Universidad Autonoma Metropolitana Azcapotzalco (MEXICO)
About this paper:
Appears in: EDULEARN16 Proceedings
Publication year: 2016
Pages: 5014-5022
ISBN: 978-84-608-8860-4
ISSN: 2340-1117
doi: 10.21125/edulearn.2016.2186
Conference name: 8th International Conference on Education and New Learning Technologies
Dates: 4-6 July, 2016
Location: Barcelona, Spain
Scholar desertion is one of the aspects that most concern educational institutions, there are many studies that show many situations which can be factors that cause, in a higher or lower grade, that a student drop its studies. In Mexico, this problem results in that approximately 34% of the students drop their middle school (three years after secondary school). This work presents the use of Data Mining techniques applied to statistics of students that have or haven't concluded their middle school in Mexico. The main goal of this work is to obtain and presenting a group of models which allow to identify the main factors that cause the desertion of students at this level and based on this, take the appropriate action to prevent this situation.

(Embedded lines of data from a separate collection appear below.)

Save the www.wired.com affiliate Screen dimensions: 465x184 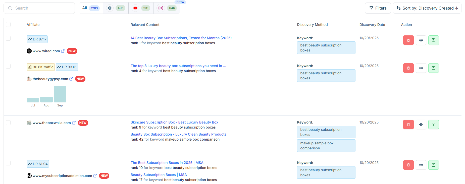[433, 40]
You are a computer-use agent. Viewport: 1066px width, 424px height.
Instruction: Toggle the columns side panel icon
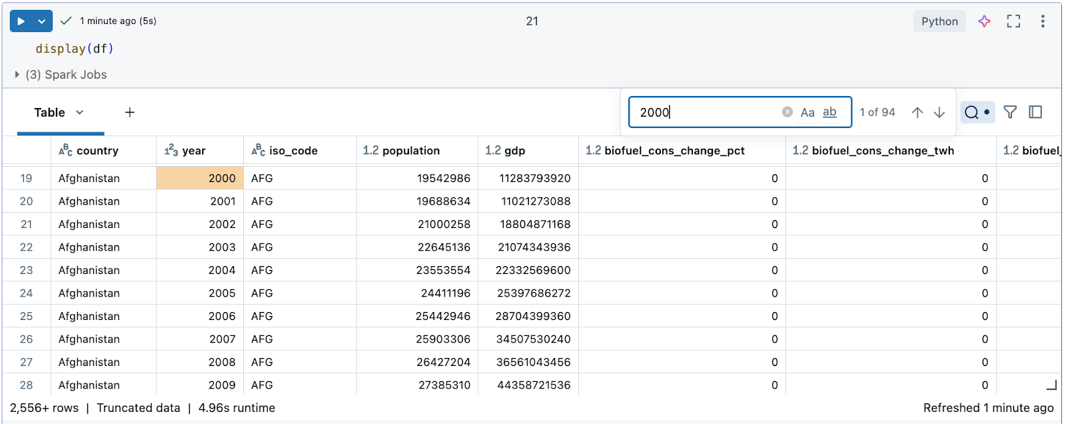point(1035,112)
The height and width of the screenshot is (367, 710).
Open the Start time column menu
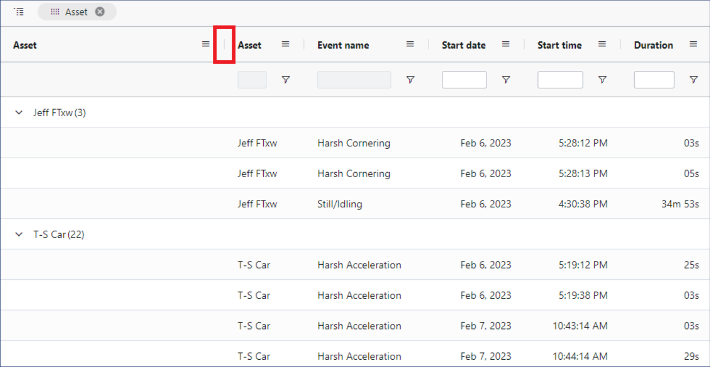coord(602,44)
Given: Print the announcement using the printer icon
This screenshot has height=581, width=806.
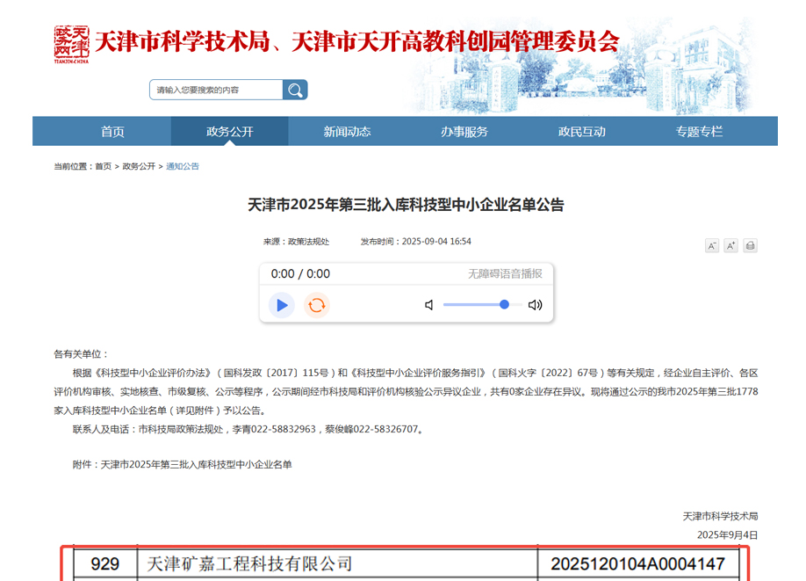Looking at the screenshot, I should click(x=749, y=246).
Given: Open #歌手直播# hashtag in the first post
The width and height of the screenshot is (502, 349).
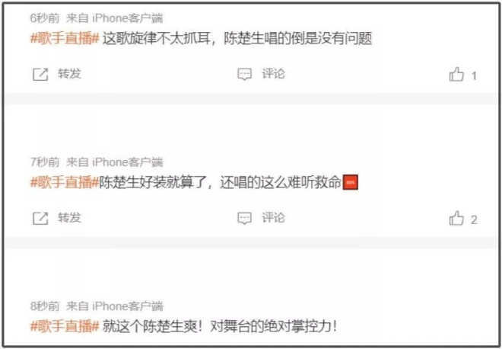Looking at the screenshot, I should [65, 39].
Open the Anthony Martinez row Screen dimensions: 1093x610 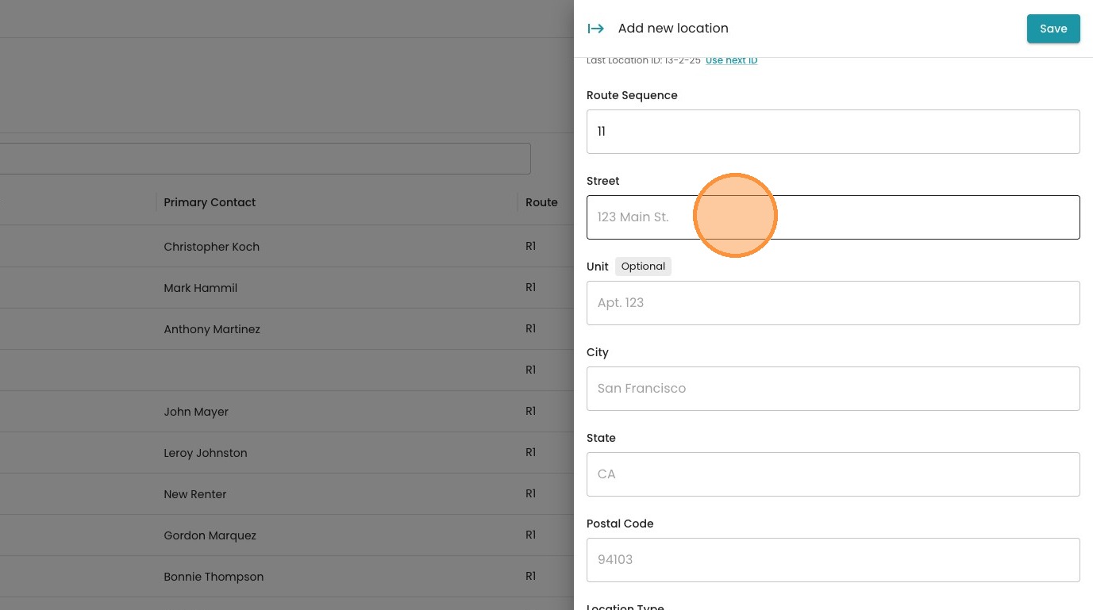(212, 329)
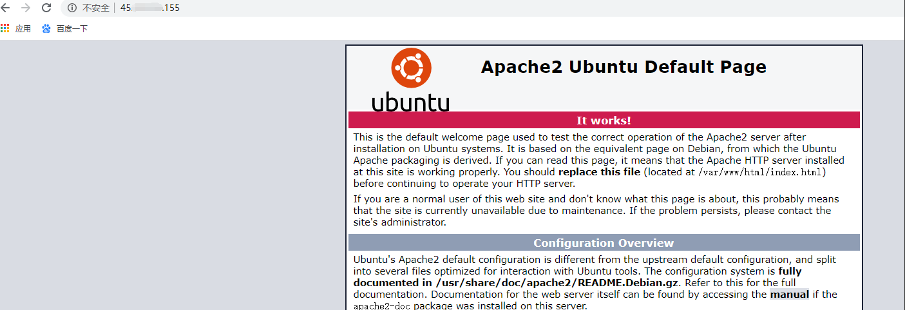Click the black ubuntu wordmark
This screenshot has width=905, height=310.
pos(410,102)
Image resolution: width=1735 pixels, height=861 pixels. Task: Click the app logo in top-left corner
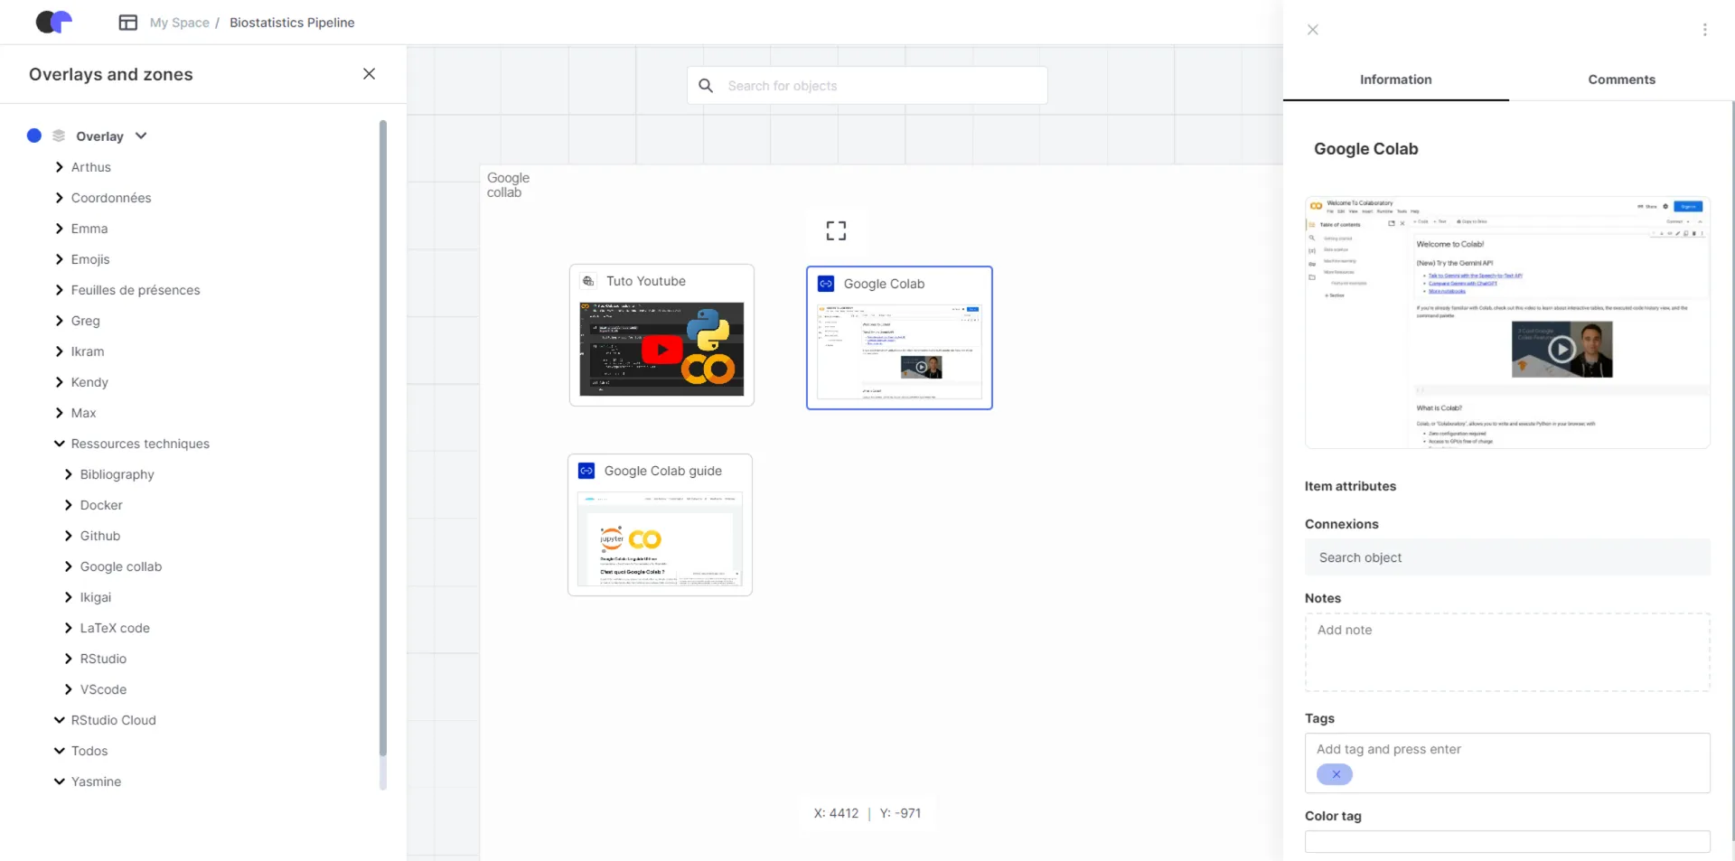pyautogui.click(x=53, y=22)
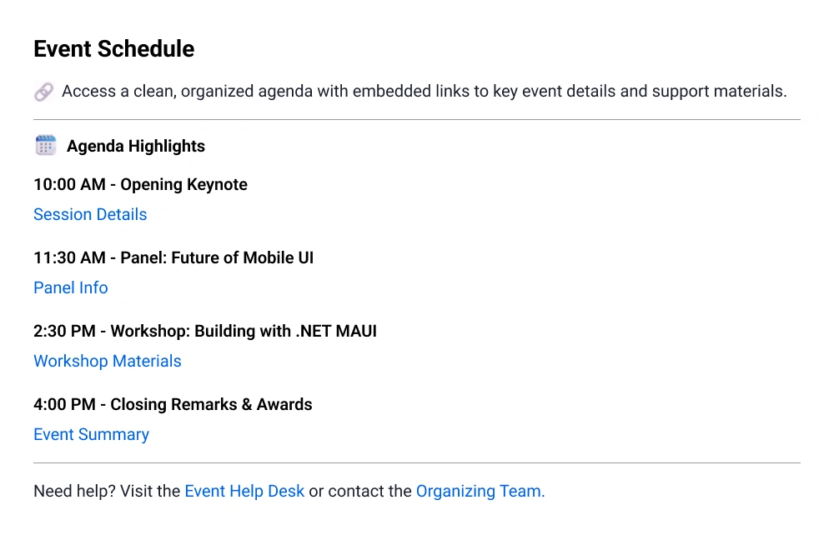
Task: Click the 'or contact the' footer text
Action: pos(360,491)
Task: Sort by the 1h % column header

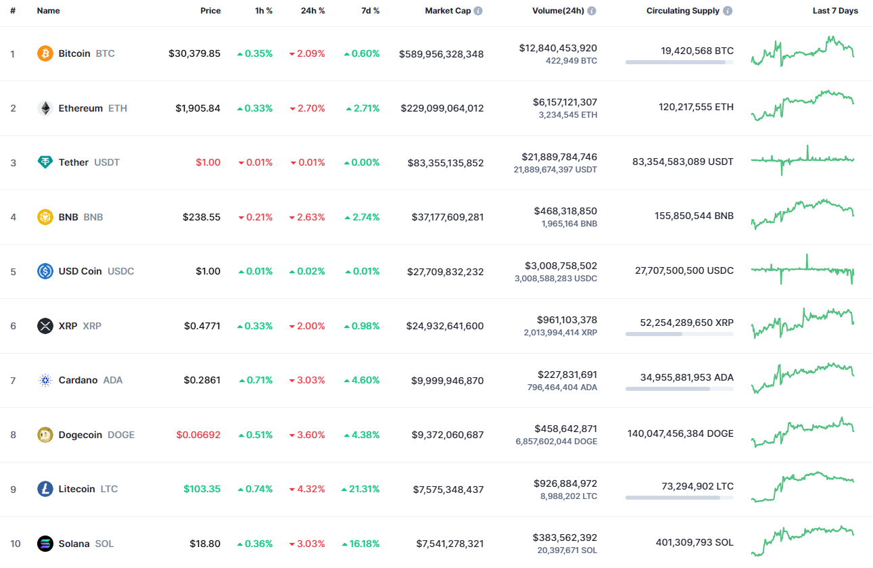Action: [x=264, y=10]
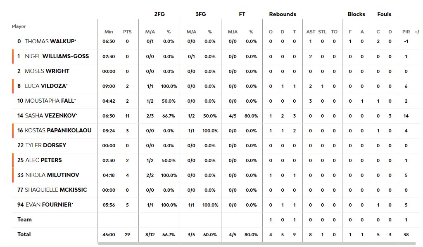Click Tyler Dorsey's name
The width and height of the screenshot is (423, 247).
click(x=45, y=145)
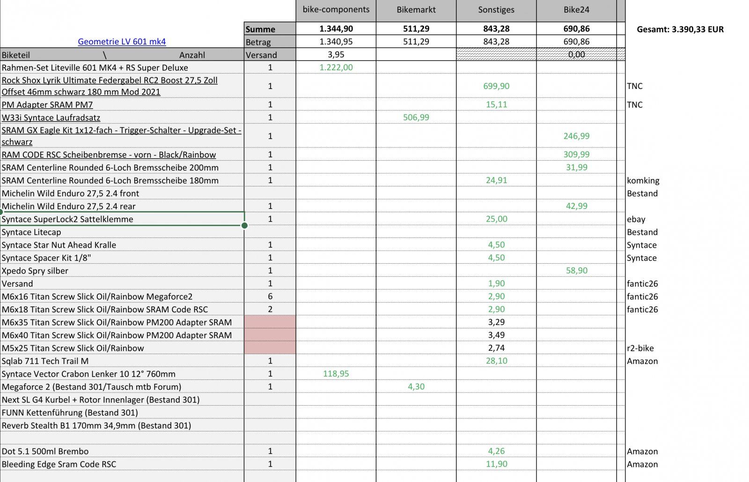Click the Versand 3,95 shipping cell
Viewport: 749px width, 482px height.
(x=336, y=55)
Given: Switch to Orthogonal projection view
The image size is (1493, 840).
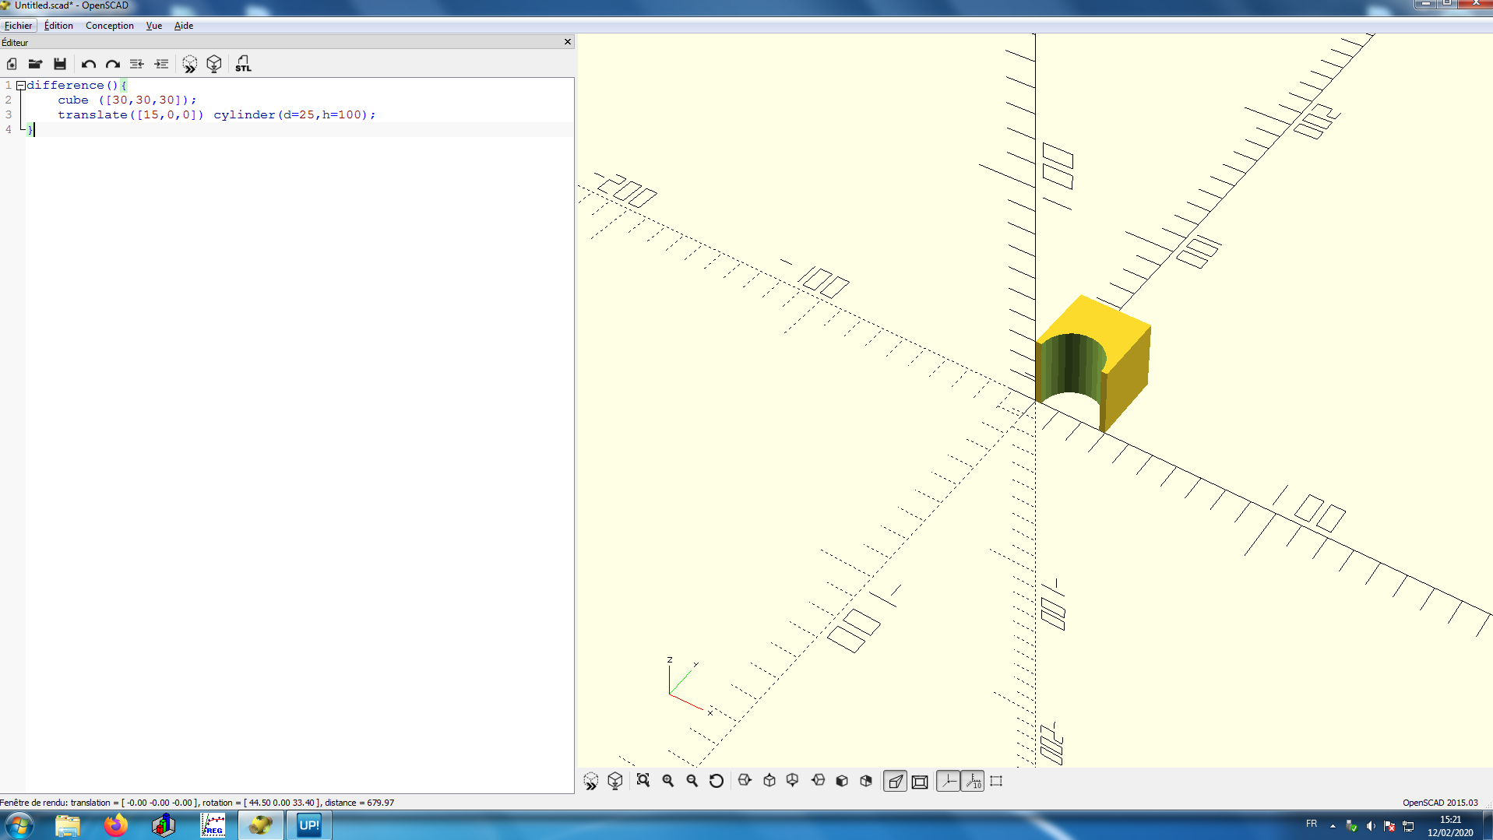Looking at the screenshot, I should pyautogui.click(x=920, y=781).
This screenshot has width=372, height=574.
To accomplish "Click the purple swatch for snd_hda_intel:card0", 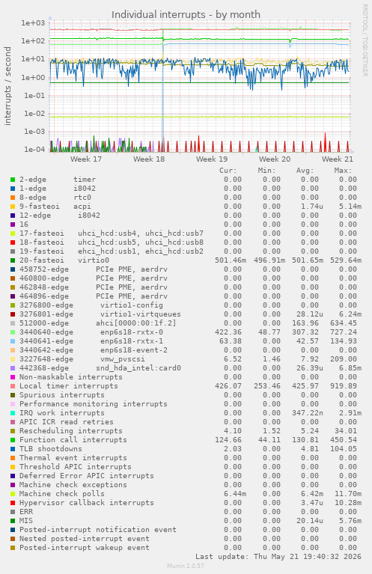I will coord(13,368).
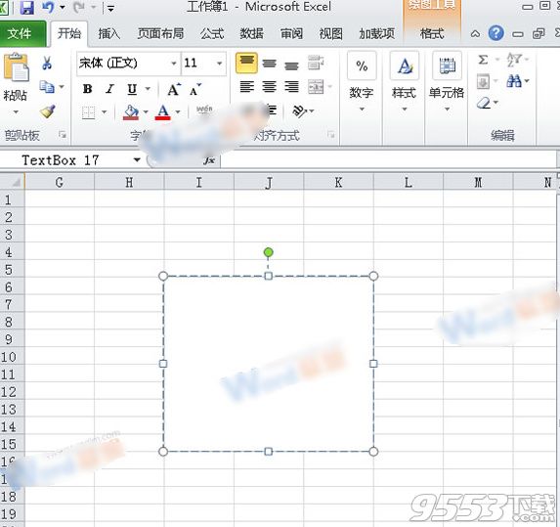Open Find & Select binoculars icon
Viewport: 560px width, 527px height.
tap(513, 81)
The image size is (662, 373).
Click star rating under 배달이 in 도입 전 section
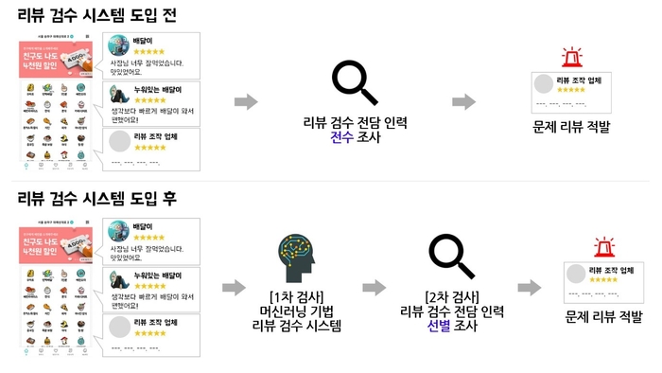click(149, 51)
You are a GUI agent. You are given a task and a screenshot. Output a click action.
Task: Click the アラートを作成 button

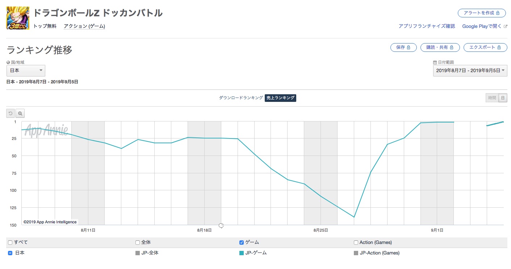481,13
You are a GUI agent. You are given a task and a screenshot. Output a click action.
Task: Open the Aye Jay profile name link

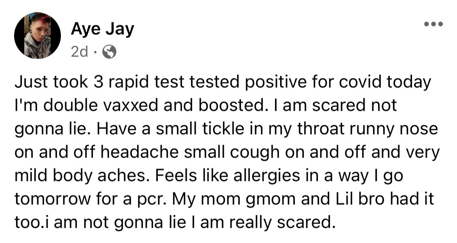tap(102, 29)
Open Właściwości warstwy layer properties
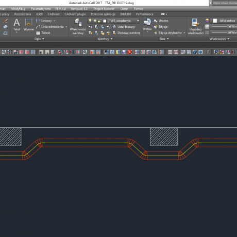Viewport: 237px width, 237px height. [x=78, y=26]
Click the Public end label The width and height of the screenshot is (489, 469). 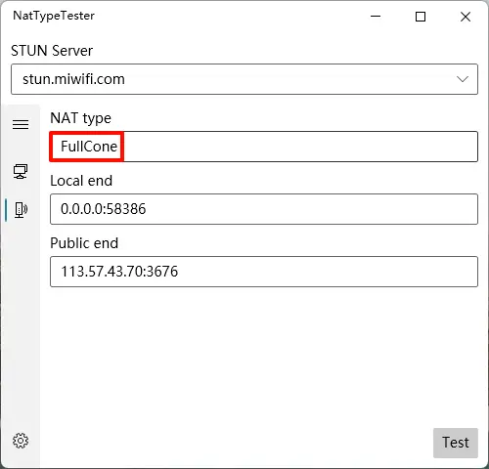[x=84, y=243]
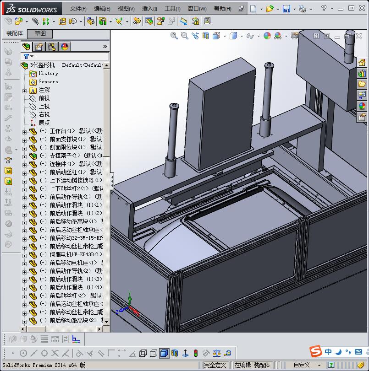369x371 pixels.
Task: Click the Save floppy disk icon
Action: pos(286,9)
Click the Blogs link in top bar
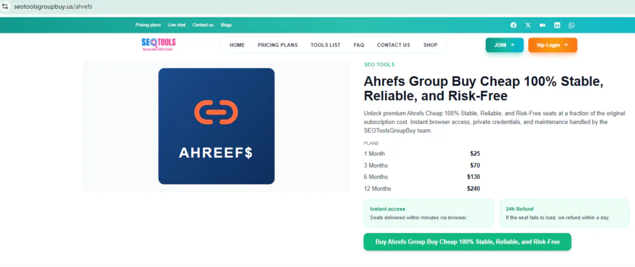This screenshot has width=635, height=267. pyautogui.click(x=226, y=25)
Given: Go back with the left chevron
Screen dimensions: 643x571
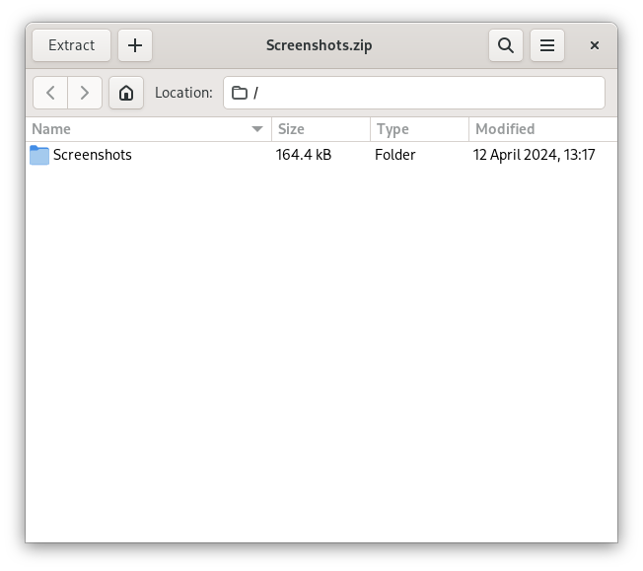Looking at the screenshot, I should tap(50, 93).
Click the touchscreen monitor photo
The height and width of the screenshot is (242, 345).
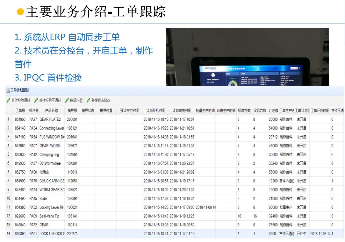(x=247, y=57)
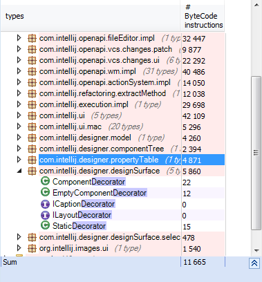Select the com.intellij.designer.model package row
This screenshot has width=262, height=282.
(x=113, y=138)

Based in statistical information, Data Mining techniques are applied for generating models which allow to classify and predict the possible behavior of students compared with data of other students that ended, or didn't, their middle school and which have been previously classified according their performance, characteristics and other factors. Classification and prediction are made considering three main aspects: academic, personal and occupational, if the student had a job during its studies. Using these data, a model is obtained for each one of these characteristics. Finally, a model which gather the former aspects is developed in order to discover the situations and factors that influence the most in scholar desertion.

Statistical information contains a lot of elements which could cause that a student drops its studies, for example: socioeconomic and personal aspects, scholarship of parents and relatives, environment and social influence, activities and situations, scholar performance, school characteristics, working conditions and other.

The obtained results consist in models that allow to classify students in groups, and according their characteristics, identify or predict if they might have the risk of dropping their studies. This information can be used in order to prevent this situation and taking the necessary steps to allow them to successfully finish their studies.
Scholar desertion, educational data mining, factors for scholar desertion, preventing scholar desertion, studies dropout.